Reserve Bank paints bleak picture of South Africa's Growth Prospects

A much-improved inflation outlook prompted the Reserve Bank to cut interest rates for the first time in five years on Thursday, but it painted a bleak picture of growth prospects, saying the cut would help only "at the margins".



The Bank also warned that the environment was highly uncertain and it would not hesitate to reverse its rate-cut decision should the inflation outlook deteriorate again.

The 25-basis-point cut surprised the market because few had expected the Bank to cut so soon. Many economists had argued that lower inflation over the next couple of years created the space for cuts in 2017 or early in 2018.

Many had expected the Bank to be cautious in the face of political risks to the rand that could derail inflation.
 
 
Also, the Bank had been expected to be wary of being seen to cave into political pressure to prioritise growth over inflation, after the public protector’s controversial recommendation to eliminate its price stability mandate.
However, Bank governor Lesetja Kganyago said on Thursday that the Bank felt no threat to its independence, nor was it concerned about its credibility. "We have earned our credibility and will protect it because we have a constitutional duty to protect the value of the currency in the interests of balanced and sustainable growth," he said, emphasising the Bank’s independence was one of the original constitutional principles adopted in 1993.

The rand weakened as much as 1.2% after the decision and pared its losses to trade 0.3% lower at 13.05/$ by 7 pm in Johannesburg on Thursday. Yields on rand-denominated government bonds due in December 2026 fell 10-basis point to 8.54%, the lowest since June 26. The currency is vulnerable to political uncertainty and possible further credit-rating downgrades, Kganyago said.
The Bank is pressing ahead with its court challenge to the public protector’s report, even though she has now said she would not defend her recommendation on the mandate.
The monetary policy committee’s decision came after what the Bank’s head of research, Rashad Cassim, described on Thursday as an "intense discussion".
Four of the six members of the committee favoured the 25-basis-point rate cut, which came as the Bank cut its average inflation forecast 0.4percentage points for 2017 and 2018 and 0.3percentage points for 2019 – and at the same time slashed its growth forecast to just 0.5% for 2017, edging up to 1.2% in 2018 and 1.5% in 2019.

The committee said it was unclear where the drivers of accelerated growth would come from "in the absence of credible structural policy initiatives that will reduce uncertainty and increase business and consumer confidence" and warned that growth could come in even lower than its forecast.

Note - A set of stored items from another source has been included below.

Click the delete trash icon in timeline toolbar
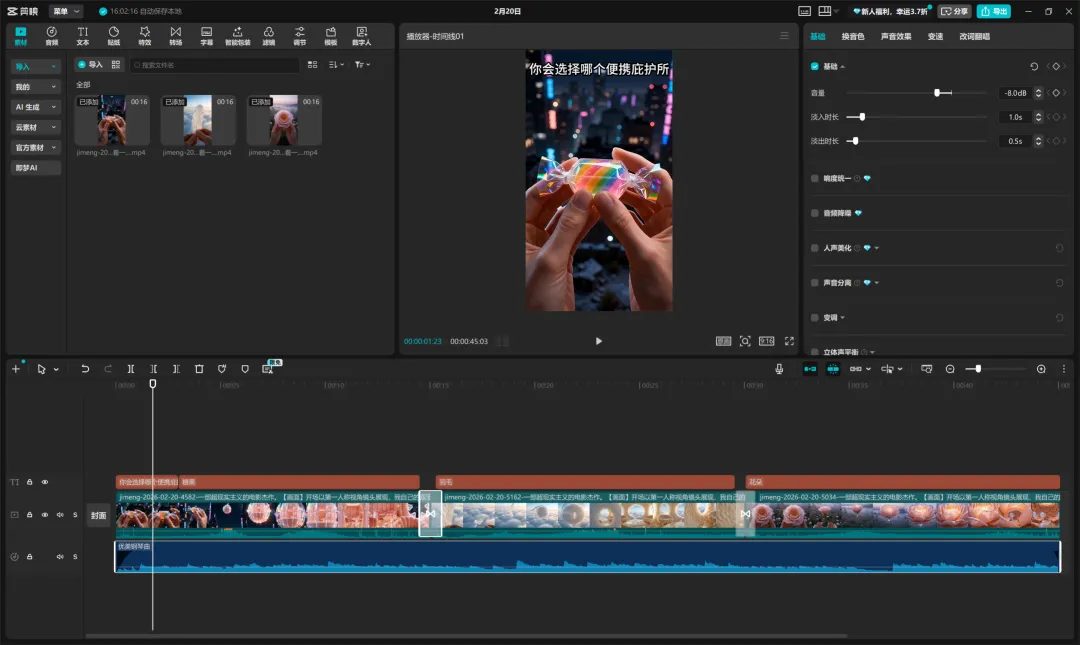 point(199,369)
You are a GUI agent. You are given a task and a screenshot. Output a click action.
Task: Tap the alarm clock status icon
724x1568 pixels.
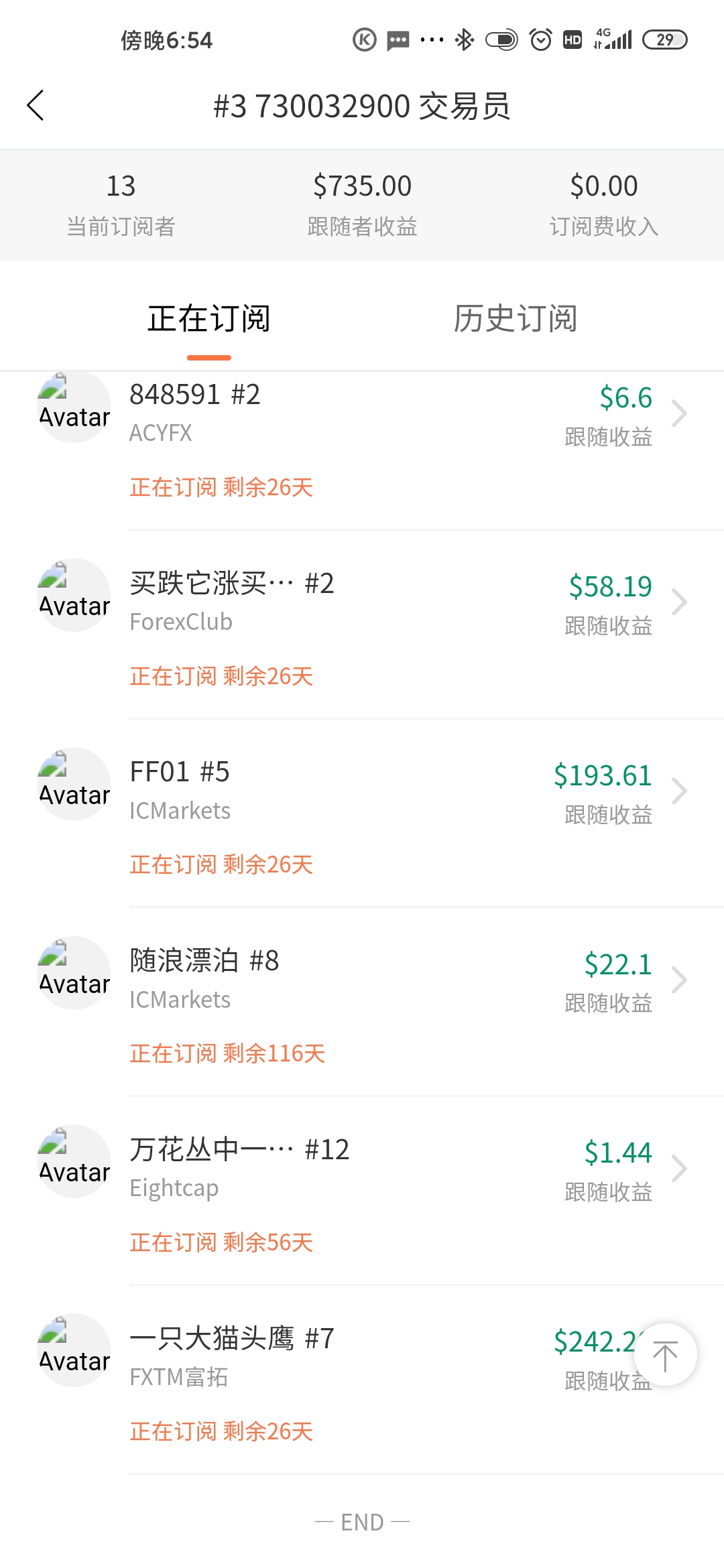[540, 40]
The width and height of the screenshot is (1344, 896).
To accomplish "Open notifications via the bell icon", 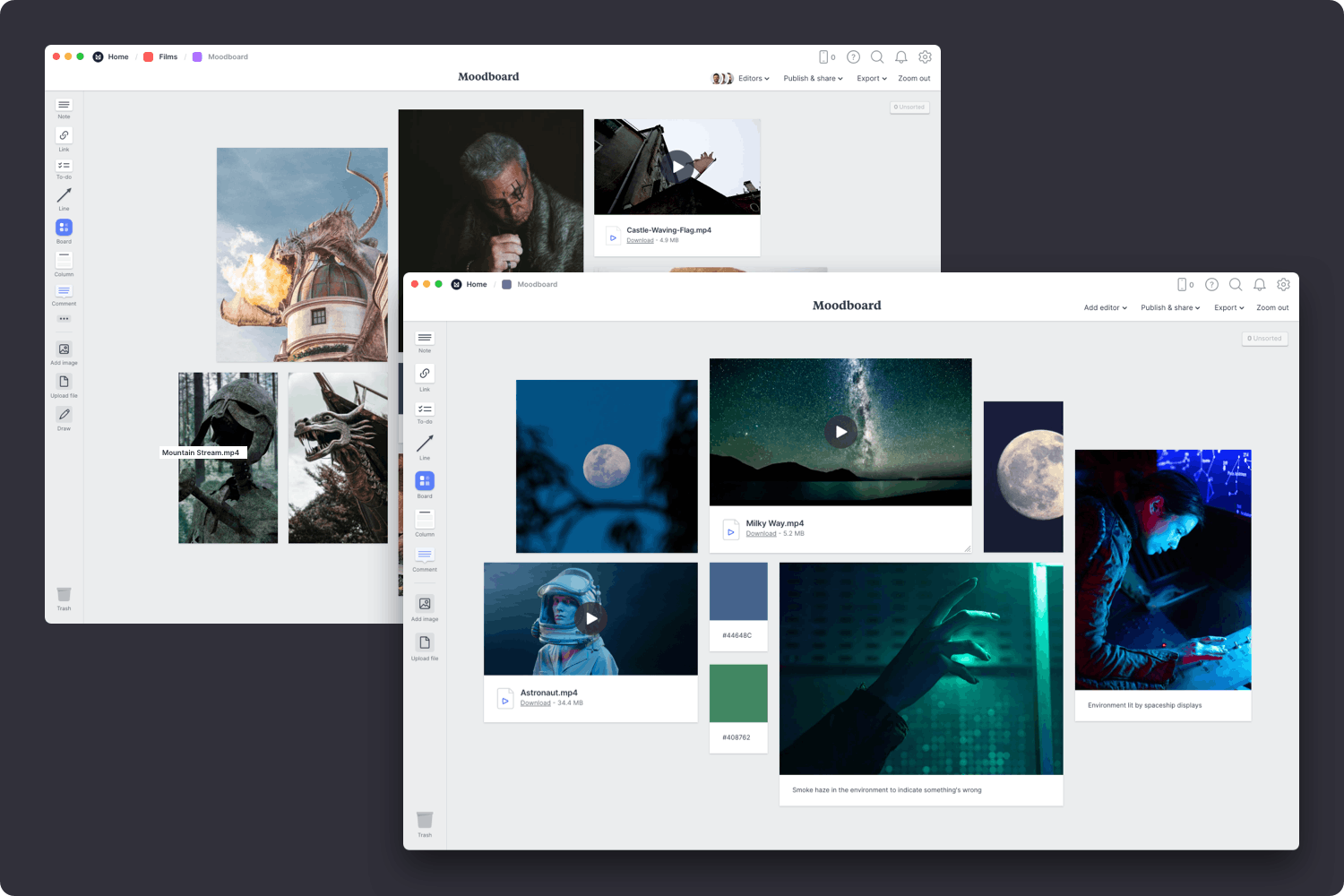I will (x=1260, y=284).
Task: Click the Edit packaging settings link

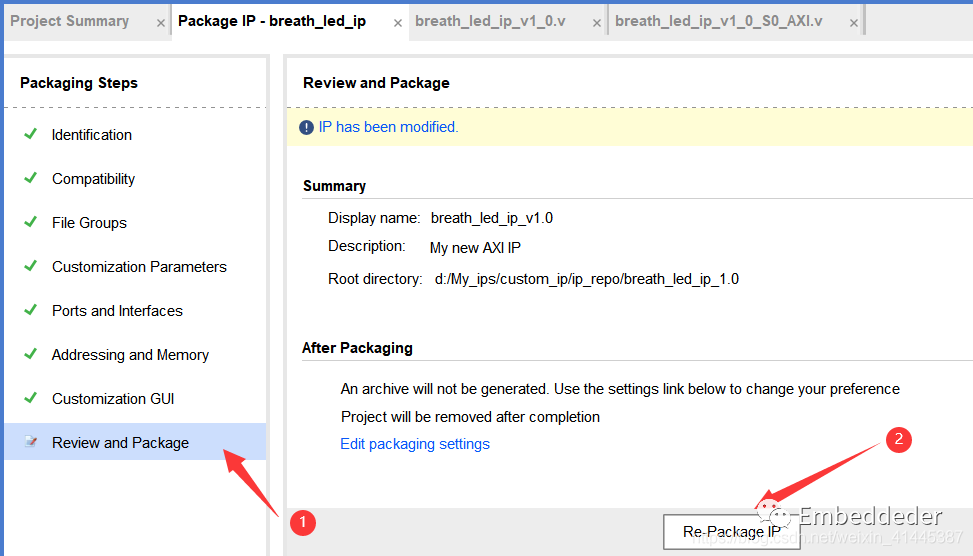Action: click(x=415, y=444)
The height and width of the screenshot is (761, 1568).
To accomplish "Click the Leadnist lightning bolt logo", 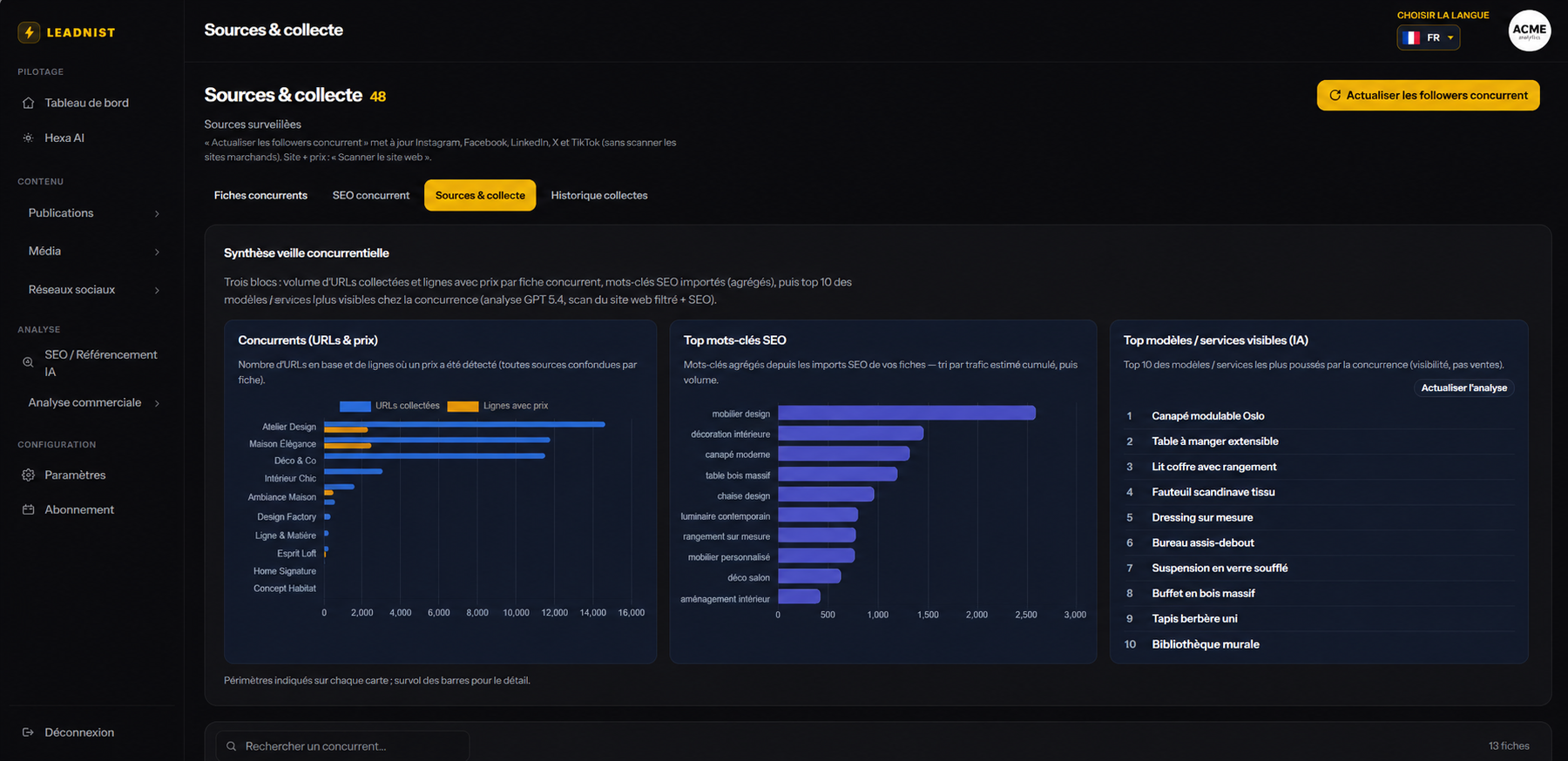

Lower international oil prices and a slightly stronger rand are expected to underpin lower inflation, as are more subdued food price inflation and the weak state of the economy itself, while the latest better-than-expected inflation numbers have provided a lower base for the forecasts.

The Bank now sees inflation coming down to average 5.3% in 2017, 4.9% in 2018 and 5.2% in 2019, with core inflation now in the high 4% range where previously the Bank had forecast it at more than 5%.